Massimo Canevacci é doutor em Letras e Filosofia pela Universidade La Sapienza – URS, na Itália, de onde é natural. Foi professor visitante na UFSC (2010-2011) e na UERJ (2012). Pesquisa etnografia, comunicação visual, arte, cultura digital. Desde março deste ano é professor visitante na IEA-USP. É autor de livros como Antropologia da comunicação visual (Rio de Janeiro: DP&A Editora, 2001), Antropologia do cinema (São Paulo: Editora Brasiliense. 1990), Fake in China (Maceió: Edufal, 2011) e Fetichismos visuais (São Paulo: Atelier Editorial, 2008).
Confira a entrevista.
IHU On-Line – Em que medida o antropocentrismo condiciona nosso olhar sobre as imagens?
Massimo Canevacci – A filosofia clássica afirmou com Demócrito que “o homem é a medida de todas as coisas” e Marx repetiu esta citação no seu livro mais famoso. O inteiro pensamento humanista é baseado sobre este assunto. Isso foi, ainda que em parte, elemento decisivo para afirmar a centralidade do ser humano (mais o “homem”) autônomo e livre que dão os condicionamentos religiosos ou irracionalisticamente míticos.
Esta visão humanística – no contexto histórico atual – tem alguns limites. É a relação entre humanismo e antropocentrismo que precisamos focalizar melhor. Com o segundo conceito, entende-se que o centro com relação à natureza é o antropos (isto é não homem, mas homem e mulher). Esta centralidade precisa ser questionada. A natureza em geral (seja a chamada “primeira natureza”, seja a chamada “segunda natureza” – objetos, mercadorias, etc.) virou território de domínio da razão instrumental que achava a potencialidade de “extrair” coisas infinitas.
O centrismo é a tendência a centralizar sobre um elemento (étnico, sexual, esportivo, individual) em contraposição aos outros. Uma antropologia progressiva deseja criticar cada forma de centrismo. Em relação ao específico antropocentrismo, precisamos elaborar um pensamento prático, diria um treino filosófico descentrado, pelo qual cada pessoa poderia imaginar que uma floresta perdida, uma coisa banal, um objeto biográfico, uma onda do mar, o www, a obra de Michelangelo é um centro. Dessa maneira, configuramos uma constelação móvel policêntrica, polifônica e polimorfa: e o ser humano é parte desta constelação, nunca mais o centro.

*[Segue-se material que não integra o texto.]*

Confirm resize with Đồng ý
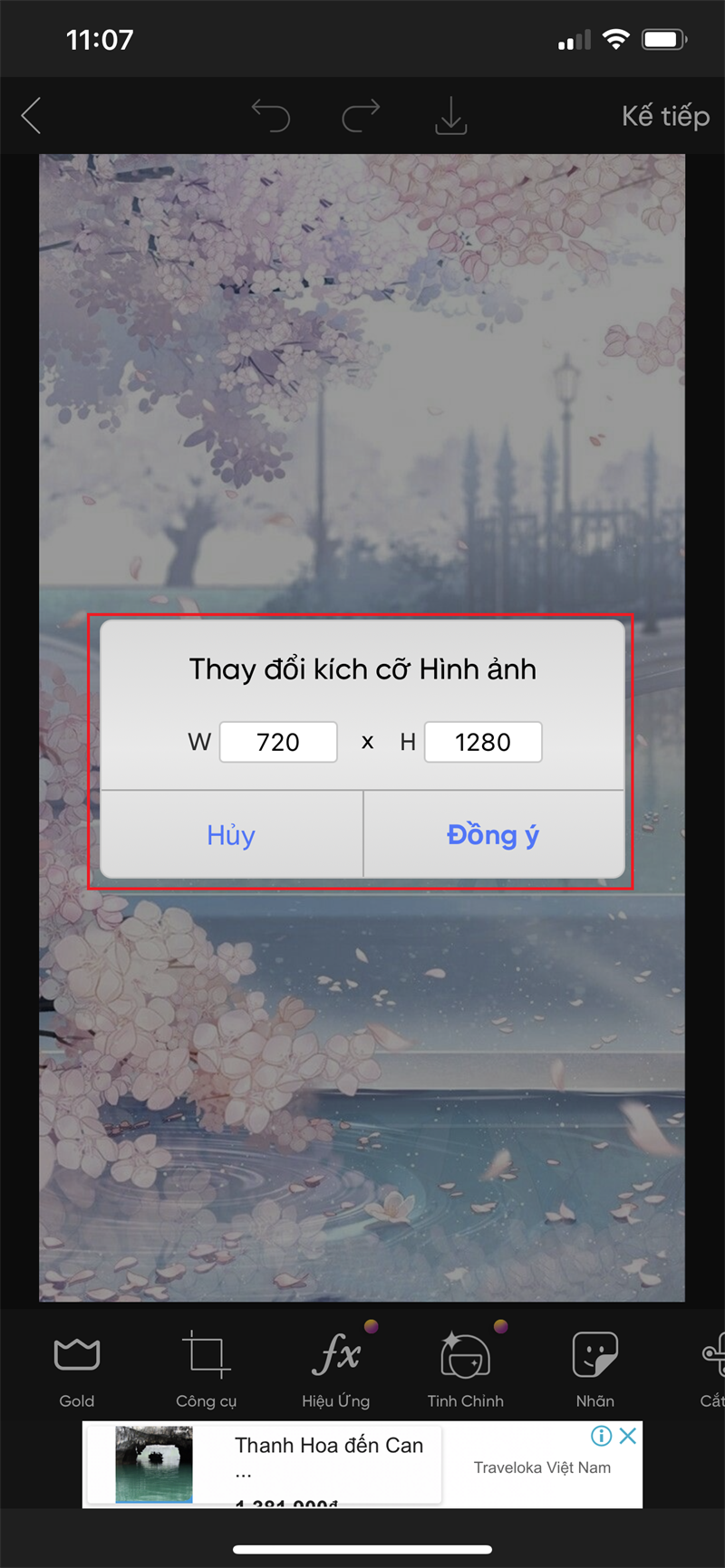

IHU On-Line – É possível enxergar fora de um critério antropocêntrico e etnocêntrico?
Massimo Canevacci – Sim, é possível, mas é complicado pela resistência não somente econômica de colocar a estrutura produtiva como centro instrumental das relações com o mundo, mas também pela longa história psicocultural que imaginou (e praticou) este centrismo como a base da autoafirmação do sujeito racional. Este modelo histórico está claramente em crise.
A universidade expandida nas culturas digitais poderia elaborar uma sua filosofia antropológica e talvez um projeto pragmático para mudar o posicionamento político de cada sujeito. Vou resumir de maneira bastante sintética o que tenho pensado: uma visão, uma imaginação exata de olhar em direção de um metafetichismo, um fetichismo além do poder reificado das mercadorias ou de uma política autocentrada, poderia precursar uma visão onde o dualismo entre orgânico e inorgânico, objeto e sujeito, mercadoria e coisa, ser e natureza, tendencialmente vá a acabar. Imagino um movimento de libertação dos objetos inorgânicos que eu gosto de chamar facticidade. Liberar as coisas de ser útil é a política antropológica – não cêntrica – colocada no fluxo da constelação metafetichista.
IHU On-Line – Que diferenças percebe entre olhar e ver? Em uma sociedade imagética como a nossa, como se apresenta essa dicotomia?
Massimo Canevacci – Esta distinção é muito difícil de precisar. O vocabulário não nos ajuda muito. Eu posso olhar tudo sem ver nada. Talvez seria possível elaborar uma clareza neste dualismo que, obviamente, eu não gosto. Penso a disposição de um sujeito a um olhar passivo como maravilhosa. Passivo não significa, porém, inconsciente, subordinado, “feminilizado”. Um olhar que incluía o ver e que se oponha dicotomicamente. A comunicação visual que prolifera na frente e talvez na interioridade dos nossos olhos é a metodologia que precisamos aplicar. Uma metodologia nunca mais externa, mas interna dos corpos dos olhos. Um corpo cheio de olhos.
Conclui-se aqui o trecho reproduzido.